Background/Introduction: Recovered COVID-19 patients often display cardiac dysfunction, even after a relatively mild infection. Purpose: We present an in-depth physiological and histological timeline of the cardiac consequences of SARS-CoV-2 infection using a hamster model. Methods: We used several methods, including transthoracic echocardiography, RNA sequencing on in vitro cultures, and in-situ hybridization techniques, complemented with histological analysis. Results: We analysed cardiac function by echocardiography over a period of 35 dpi. Already by 14 dpi and continuing at 35 dpi, infected hamsters presented with an increased E/E', decreased MV deceleration time, and an increased isovolumetric contraction time as compared to control, indicating the presence of diastolic dysfunction. Histologically, cardiomyocytes were enlarged already by 4 dpi and remained enlarged over 5 weeks.
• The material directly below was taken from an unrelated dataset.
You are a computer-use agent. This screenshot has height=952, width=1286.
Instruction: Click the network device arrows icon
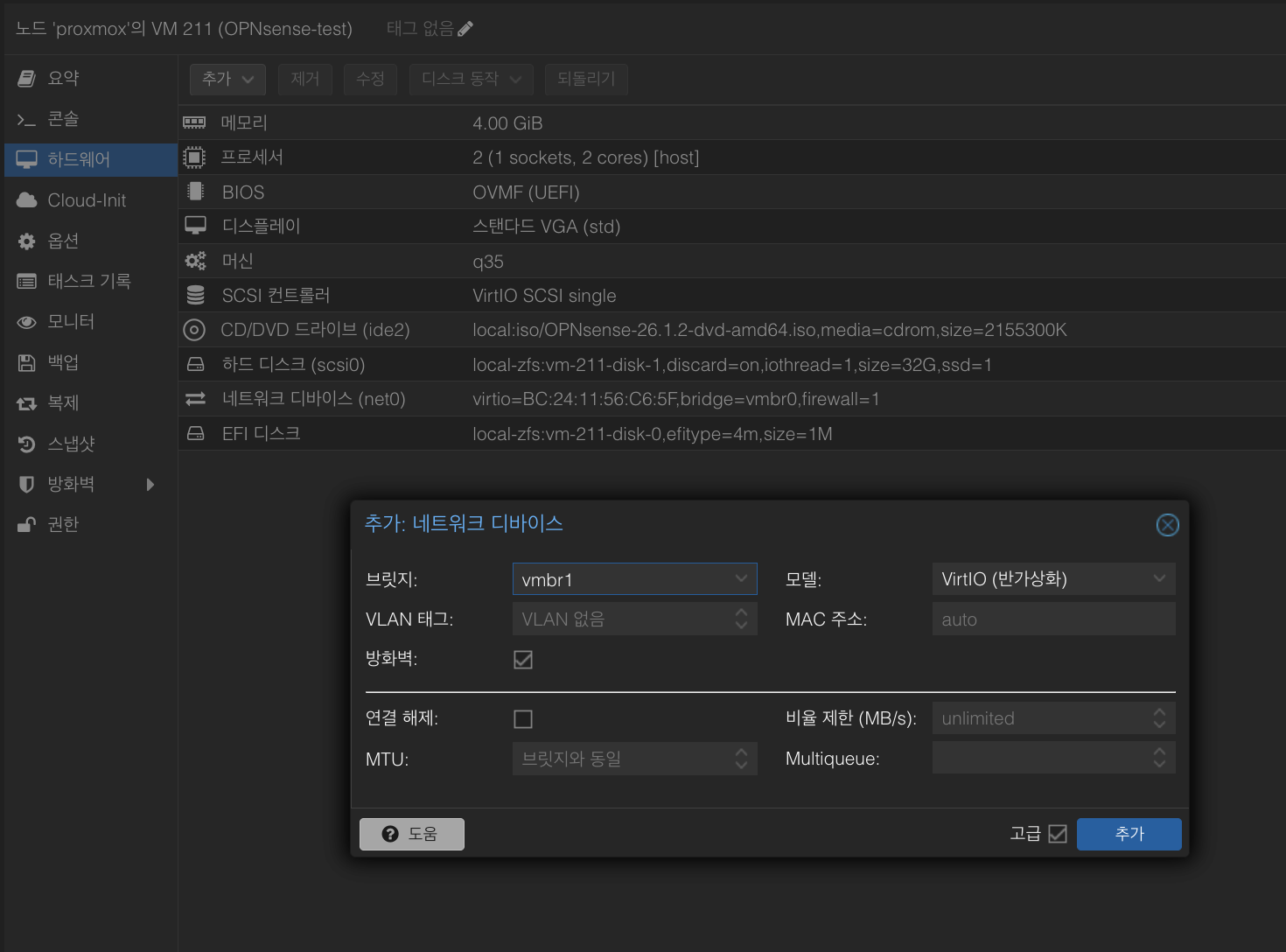(x=195, y=399)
We observed the presence of fibrin-rich microthrombi at 4 dpi, which were resolved by 14 dpi. SARS-CoV-2 RNA was present in cardiac pericytes, accompanied by reduced pericyte coverage of capillaries at 4 dpi and 14 dpi, which mostly recovered by 35 dpi. At 14 dpi, the reduced pericyte coverage coincided with increased vascular permeability, suggesting that SARS-CoV-2 infection of pericytes affects microvascular integrity. SARS-CoV-2 infection of pericytes in vitro induced the expression of genes involved in viral defence, and affected genes involved in pericyte contractility and extracellular matrix proteins. Loss of cardiac pericytes was observed in cardiac biopsies from patients recovered from SARSCoV- 2 infection. Conclusion(s) Overall, our results demonstrate that SARS-CoV-2 infection causes a phenotype similar to ischemia-reperfusion, without overt ischemia. We propose that partial occlusion by microthrombi and microvascular dilation caused by pericyte loss induces regional variations in blood flow, and results in a stiffer ;swollen' heart that shows diastolic dysfunction.